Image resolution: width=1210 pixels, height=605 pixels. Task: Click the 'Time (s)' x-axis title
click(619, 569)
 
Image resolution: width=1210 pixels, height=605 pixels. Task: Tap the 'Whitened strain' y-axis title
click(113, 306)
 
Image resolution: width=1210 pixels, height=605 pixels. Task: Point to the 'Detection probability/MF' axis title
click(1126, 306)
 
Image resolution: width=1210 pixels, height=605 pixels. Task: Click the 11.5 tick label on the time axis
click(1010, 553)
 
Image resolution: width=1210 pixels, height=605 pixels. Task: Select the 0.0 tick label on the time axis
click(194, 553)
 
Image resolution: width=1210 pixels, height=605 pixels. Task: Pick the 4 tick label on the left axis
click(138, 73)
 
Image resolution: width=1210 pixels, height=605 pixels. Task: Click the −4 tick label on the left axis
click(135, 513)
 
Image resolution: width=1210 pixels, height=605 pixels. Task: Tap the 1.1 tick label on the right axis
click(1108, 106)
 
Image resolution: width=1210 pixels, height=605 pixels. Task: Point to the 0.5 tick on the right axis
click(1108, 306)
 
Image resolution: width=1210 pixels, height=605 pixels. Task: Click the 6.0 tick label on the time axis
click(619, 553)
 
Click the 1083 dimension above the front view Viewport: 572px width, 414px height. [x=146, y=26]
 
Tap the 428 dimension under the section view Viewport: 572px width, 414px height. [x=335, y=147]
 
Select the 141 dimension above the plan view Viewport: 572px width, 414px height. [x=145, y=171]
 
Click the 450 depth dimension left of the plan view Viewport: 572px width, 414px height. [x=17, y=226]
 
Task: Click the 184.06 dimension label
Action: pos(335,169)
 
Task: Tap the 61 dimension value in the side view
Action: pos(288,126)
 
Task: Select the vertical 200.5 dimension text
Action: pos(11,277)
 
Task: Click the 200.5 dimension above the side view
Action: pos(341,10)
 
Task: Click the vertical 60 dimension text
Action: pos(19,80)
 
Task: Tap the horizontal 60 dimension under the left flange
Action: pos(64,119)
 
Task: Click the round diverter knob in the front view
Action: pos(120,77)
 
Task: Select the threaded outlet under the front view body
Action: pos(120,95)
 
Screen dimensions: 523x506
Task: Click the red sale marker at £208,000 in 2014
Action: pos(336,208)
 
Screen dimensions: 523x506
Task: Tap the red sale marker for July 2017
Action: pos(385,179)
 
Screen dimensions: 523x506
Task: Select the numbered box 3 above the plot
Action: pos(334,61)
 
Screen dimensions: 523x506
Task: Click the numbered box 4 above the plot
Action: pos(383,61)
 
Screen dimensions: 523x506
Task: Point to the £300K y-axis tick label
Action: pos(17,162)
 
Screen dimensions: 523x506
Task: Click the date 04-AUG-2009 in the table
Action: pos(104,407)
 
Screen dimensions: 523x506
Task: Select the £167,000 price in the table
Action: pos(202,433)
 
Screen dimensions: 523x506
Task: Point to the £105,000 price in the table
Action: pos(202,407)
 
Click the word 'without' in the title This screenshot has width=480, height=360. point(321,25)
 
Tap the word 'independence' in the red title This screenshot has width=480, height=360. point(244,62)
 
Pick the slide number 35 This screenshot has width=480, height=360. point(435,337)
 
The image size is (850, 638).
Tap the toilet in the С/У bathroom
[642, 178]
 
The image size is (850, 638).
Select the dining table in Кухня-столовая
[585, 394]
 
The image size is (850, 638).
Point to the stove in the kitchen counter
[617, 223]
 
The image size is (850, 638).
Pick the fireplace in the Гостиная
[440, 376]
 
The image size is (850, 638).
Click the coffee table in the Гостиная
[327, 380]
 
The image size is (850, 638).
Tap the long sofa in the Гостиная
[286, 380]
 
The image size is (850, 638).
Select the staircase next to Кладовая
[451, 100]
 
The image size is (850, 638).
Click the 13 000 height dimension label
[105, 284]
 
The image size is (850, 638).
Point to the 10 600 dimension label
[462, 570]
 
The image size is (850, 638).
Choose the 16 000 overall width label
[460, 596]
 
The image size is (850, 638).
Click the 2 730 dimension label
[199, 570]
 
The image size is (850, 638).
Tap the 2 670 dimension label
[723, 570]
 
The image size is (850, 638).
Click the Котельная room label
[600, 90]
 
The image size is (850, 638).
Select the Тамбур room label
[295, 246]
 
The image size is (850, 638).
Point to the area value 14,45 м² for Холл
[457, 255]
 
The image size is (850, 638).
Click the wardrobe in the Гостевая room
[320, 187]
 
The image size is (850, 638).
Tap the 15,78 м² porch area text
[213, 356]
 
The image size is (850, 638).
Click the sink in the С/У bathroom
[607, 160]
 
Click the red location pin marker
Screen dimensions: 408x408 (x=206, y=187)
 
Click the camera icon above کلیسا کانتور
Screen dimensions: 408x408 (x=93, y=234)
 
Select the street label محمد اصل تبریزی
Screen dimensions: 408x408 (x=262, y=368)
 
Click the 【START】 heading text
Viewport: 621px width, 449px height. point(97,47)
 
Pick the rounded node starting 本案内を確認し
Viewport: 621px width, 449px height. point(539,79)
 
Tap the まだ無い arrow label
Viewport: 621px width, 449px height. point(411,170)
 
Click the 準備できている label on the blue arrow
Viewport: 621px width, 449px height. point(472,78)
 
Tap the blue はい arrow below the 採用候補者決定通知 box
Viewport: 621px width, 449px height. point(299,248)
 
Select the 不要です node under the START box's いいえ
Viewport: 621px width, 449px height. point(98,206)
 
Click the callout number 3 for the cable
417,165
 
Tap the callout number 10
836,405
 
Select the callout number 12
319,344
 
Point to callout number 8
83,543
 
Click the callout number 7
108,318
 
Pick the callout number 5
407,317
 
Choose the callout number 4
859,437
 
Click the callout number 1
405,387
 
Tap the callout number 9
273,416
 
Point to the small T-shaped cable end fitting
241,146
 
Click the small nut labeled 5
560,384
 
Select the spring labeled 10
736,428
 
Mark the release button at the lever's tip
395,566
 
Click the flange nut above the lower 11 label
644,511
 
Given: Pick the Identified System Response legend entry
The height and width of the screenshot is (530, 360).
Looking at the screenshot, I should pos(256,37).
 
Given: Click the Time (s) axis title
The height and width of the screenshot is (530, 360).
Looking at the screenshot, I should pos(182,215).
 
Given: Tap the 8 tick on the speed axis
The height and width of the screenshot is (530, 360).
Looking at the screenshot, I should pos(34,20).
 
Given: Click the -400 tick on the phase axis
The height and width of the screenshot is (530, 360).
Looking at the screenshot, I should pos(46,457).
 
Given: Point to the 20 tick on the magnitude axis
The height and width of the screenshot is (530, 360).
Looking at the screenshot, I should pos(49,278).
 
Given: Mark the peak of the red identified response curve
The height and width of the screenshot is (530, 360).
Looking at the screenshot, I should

● **WRITTEN REQUEST**
Number every line of the rows above in a list, and leave out the blank lines.

● **SOLUTION TO THIS EXERCISE**
1. Image resolution: width=1210 pixels, height=605 pixels. Task: Click the 'Time (s)' x-axis title
2. click(619, 569)
3. Image resolution: width=1210 pixels, height=605 pixels. Task: Tap the 'Whitened strain' y-axis title
4. click(113, 306)
5. Image resolution: width=1210 pixels, height=605 pixels. Task: Point to the 'Detection probability/MF' axis title
6. click(1126, 306)
7. Image resolution: width=1210 pixels, height=605 pixels. Task: Click the 11.5 tick label on the time axis
8. click(1010, 553)
9. Image resolution: width=1210 pixels, height=605 pixels. Task: Select the 0.0 tick label on the time axis
10. click(194, 553)
11. Image resolution: width=1210 pixels, height=605 pixels. Task: Pick the 4 tick label on the left axis
12. click(138, 73)
13. Image resolution: width=1210 pixels, height=605 pixels. Task: Click the −4 tick label on the left axis
14. click(135, 513)
15. Image resolution: width=1210 pixels, height=605 pixels. Task: Tap the 1.1 tick label on the right axis
16. click(1108, 106)
17. Image resolution: width=1210 pixels, height=605 pixels. Task: Point to the 0.5 tick on the right axis
18. click(1108, 306)
19. Image resolution: width=1210 pixels, height=605 pixels. Task: Click the 6.0 tick label on the time axis
20. click(619, 553)
21. Click the 1083 dimension above the front view Viewport: 572px width, 414px height. [x=146, y=26]
22. Tap the 428 dimension under the section view Viewport: 572px width, 414px height. [x=335, y=147]
23. Select the 141 dimension above the plan view Viewport: 572px width, 414px height. [x=145, y=171]
24. Click the 450 depth dimension left of the plan view Viewport: 572px width, 414px height. [x=17, y=226]
25. Task: Click the 184.06 dimension label
26. Action: pos(335,169)
27. Task: Tap the 61 dimension value in the side view
28. Action: pos(288,126)
29. Task: Select the vertical 200.5 dimension text
30. Action: pos(11,277)
31. Task: Click the 200.5 dimension above the side view
32. Action: pos(341,10)
33. Task: Click the vertical 60 dimension text
34. Action: pos(19,80)
35. Task: Tap the horizontal 60 dimension under the left flange
36. Action: pos(64,119)
37. Task: Click the round diverter knob in the front view
38. Action: pos(120,77)
39. Task: Select the threaded outlet under the front view body
40. Action: pos(120,95)
41. Screen dimensions: 523x506
42. Task: Click the red sale marker at £208,000 in 2014
43. Action: pos(336,208)
44. Screen dimensions: 523x506
45. Task: Tap the red sale marker for July 2017
46. Action: pos(385,179)
47. Screen dimensions: 523x506
48. Task: Select the numbered box 3 above the plot
49. Action: pos(334,61)
50. Screen dimensions: 523x506
51. Task: Click the numbered box 4 above the plot
52. Action: pos(383,61)
53. Screen dimensions: 523x506
54. Task: Point to the £300K y-axis tick label
55. Action: pos(17,162)
56. Screen dimensions: 523x506
57. Task: Click the date 04-AUG-2009 in the table
58. Action: pos(104,407)
59. Screen dimensions: 523x506
60. Task: Select the £167,000 price in the table
61. Action: pos(202,433)
62. Screen dimensions: 523x506
63. Task: Point to the £105,000 price in the table
64. Action: pos(202,407)
65. Click the word 'without' in the title This screenshot has width=480, height=360. point(321,25)
66. Tap the word 'independence' in the red title This screenshot has width=480, height=360. point(244,62)
67. Pick the slide number 35 This screenshot has width=480, height=360. point(435,337)
68. The image size is (850, 638).
69. Tap the toilet in the С/У bathroom
70. [642, 178]
71. The image size is (850, 638).
72. Select the dining table in Кухня-столовая
73. [585, 394]
74. The image size is (850, 638).
75. Point to the stove in the kitchen counter
76. [617, 223]
77. The image size is (850, 638).
78. Pick the fireplace in the Гостиная
79. [440, 376]
80. The image size is (850, 638).
81. Click the coffee table in the Гостиная
82. [327, 380]
83. The image size is (850, 638).
84. Tap the long sofa in the Гостиная
85. [286, 380]
86. The image size is (850, 638).
87. Select the staircase next to Кладовая
88. [451, 100]
89. The image size is (850, 638).
90. Click the 13 000 height dimension label
91. [105, 284]
92. The image size is (850, 638).
93. Point to the 10 600 dimension label
94. [462, 570]
95. The image size is (850, 638).
96. Choose the 16 000 overall width label
97. [460, 596]
98. The image size is (850, 638).
99. Click the 2 730 dimension label
100. [199, 570]
101. The image size is (850, 638).
102. Tap the 2 670 dimension label
103. [723, 570]
104. The image size is (850, 638).
105. Click the Котельная room label
106. [600, 90]
107. The image size is (850, 638).
108. Select the Тамбур room label
109. [295, 246]
110. The image size is (850, 638).
111. Point to the area value 14,45 м² for Холл
112. [457, 255]
113. The image size is (850, 638).
114. Click the wardrobe in the Гостевая room
115. [320, 187]
116. The image size is (850, 638).
117. Tap the 15,78 м² porch area text
118. [213, 356]
119. The image size is (850, 638).
120. Click the sink in the С/У bathroom
121. [607, 160]
122. Click the red location pin marker
123. Screen dimensions: 408x408 (x=206, y=187)
124. Click the camera icon above کلیسا کانتور
125. Screen dimensions: 408x408 (x=93, y=234)
126. Select the street label محمد اصل تبریزی
127. Screen dimensions: 408x408 (x=262, y=368)
128. Click the 【START】 heading text
129. Viewport: 621px width, 449px height. point(97,47)
130. Pick the rounded node starting 本案内を確認し
131. Viewport: 621px width, 449px height. point(539,79)
132. Tap the まだ無い arrow label
133. Viewport: 621px width, 449px height. point(411,170)
134. Click the 準備できている label on the blue arrow
135. Viewport: 621px width, 449px height. point(472,78)
136. Tap the blue はい arrow below the 採用候補者決定通知 box
137. Viewport: 621px width, 449px height. point(299,248)
138. Select the 不要です node under the START box's いいえ
139. Viewport: 621px width, 449px height. point(98,206)
140. Click the callout number 3 for the cable
141. 417,165
142. Tap the callout number 10
143. 836,405
144. Select the callout number 12
145. 319,344
146. Point to callout number 8
147. 83,543
148. Click the callout number 7
149. 108,318
150. Pick the callout number 5
151. 407,317
152. Choose the callout number 4
153. 859,437
154. Click the callout number 1
155. 405,387
156. Tap the callout number 9
157. 273,416
158. Point to the small T-shaped cable end fitting
159. 241,146
160. Click the small nut labeled 5
161. 560,384
162. Select the spring labeled 10
163. 736,428
164. Mark the release button at the lever's tip
165. 395,566
166. Click the flange nut above the lower 11 label
167. 644,511
168. Given: Pick the Identified System Response legend entry
169. The height and width of the screenshot is (530, 360).
170. Looking at the screenshot, I should pos(256,37).
171. Given: Click the Time (s) axis title
172. The height and width of the screenshot is (530, 360).
173. Looking at the screenshot, I should pos(182,215).
174. Given: Tap the 8 tick on the speed axis
175. The height and width of the screenshot is (530, 360).
176. Looking at the screenshot, I should pos(34,20).
177. Given: Click the -400 tick on the phase axis
178. The height and width of the screenshot is (530, 360).
179. Looking at the screenshot, I should pos(46,457).
180. Given: Point to the 20 tick on the magnitude axis
181. The height and width of the screenshot is (530, 360).
182. Looking at the screenshot, I should pos(49,278).
183. Given: Mark the peak of the red identified response curve
184. The height and width of the screenshot is (530, 360).
185. Looking at the screenshot, I should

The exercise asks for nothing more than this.